I’ve already torn into a few of your points as differences. I do think you’ve got a couple micro-libraries/modules ontop of the common subset for sure though.

  1. “To have access from different threads to the same IO device will only make it slower.” Nope. And you’ll see this usually just doesn’t pan out true in practice. Infiniband, CUDA, general networking - it is almost never fastest to use only processes or only 1 thread doing IO, or to oversubscribe too much. You need generally need a few threads (2-3) working on IO to saturate any given IO device for maximum throughput (or maybe just higher utilization, NAS’s/RAIDs are weird like that). And you need to deal with different device pathways - who said you can have only 1 high performance mount be it NAS, RAID, tmpfs, or just a pcie device. Especially if you’re doing things like compression, your device utilization will suffer. See C10K/C100K problem and webserver design for instance. Further, your model of dedicating a thread as an IO server is slower, you can see the limit of performance this model offers by looking at MPI+openmp, as that’s essentially what that is. The software design is also way more restrictive, cumbersome, more context switches , and less performance typically than using fully independent threads - and IPC / shm over thread based communication is also much less efficient and much harder to do, if not hiding behind the likes of MPI and kind (and these are restrictive while still incurring performance loss due to process IPC overhead).

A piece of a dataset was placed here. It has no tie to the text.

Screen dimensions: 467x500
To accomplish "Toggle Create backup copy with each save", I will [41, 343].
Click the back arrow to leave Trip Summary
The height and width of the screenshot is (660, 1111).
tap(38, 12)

For MPI-IO , that is a very square peg to alot of round holes, the flexibility is not great or dynamic, I generally don’t want to use it if I can at all avoid it. I’d rather use HDF5’s VDS and parallel file writes, which is so much more flexible to program design. Also, what makes you think I’m not familiar to c++ threads, posix threads, or processes - or even that what performance we’re talking about is covered in the standard or a classroom course? That’s a pretty undercutting suggestion and I hope you’ve changed your mind on it.

Just throwing out there, I think DOE or DARPA / Navy is likely interested in making sure parallel write / read performance is higher and easier to use. Existing solutions are having problems fully utilizing hardware or are models that are not simple in software. Try pursuing it - traditional HPC middleware is at an all-time low in efficiency where 1 machine has a ~4-10x of cores and infiniband links and GPUs they had 5 years ago, and with that more than that factor of work to do in exchange. It’s a great problem to work on.

I think the ZMQ parallel was a good one to draw, but I don’t think a multitude of options served people well (I’ve had my turn with a few of them). I would’ve rather used an official well designed library than sift through a bunch of attempts that fall out of style with time. One of these things I think that is fundamentally wrong is that too much choice is not a good thing, maybe only a little bit choice is good for some things. See the Android OS operating system’s fragmentation and version support - google, and maybe samsung seem to be the winners there, but so many other efforts bombed out and attracted people, only to have their platform/os go dark after a year or so. We knew google was going to stay relevant.

Yea the “soft” recommendation could be nice, I think it fosters a sort of peer review/community engagement and agility in showing what works, while also popularizing the specific library and purpose/capability.

That last comment… that’s weird. It’s just so weird to be hand’s off when you’re trying to be the the standard and implementation of scientific data archiving/serialization.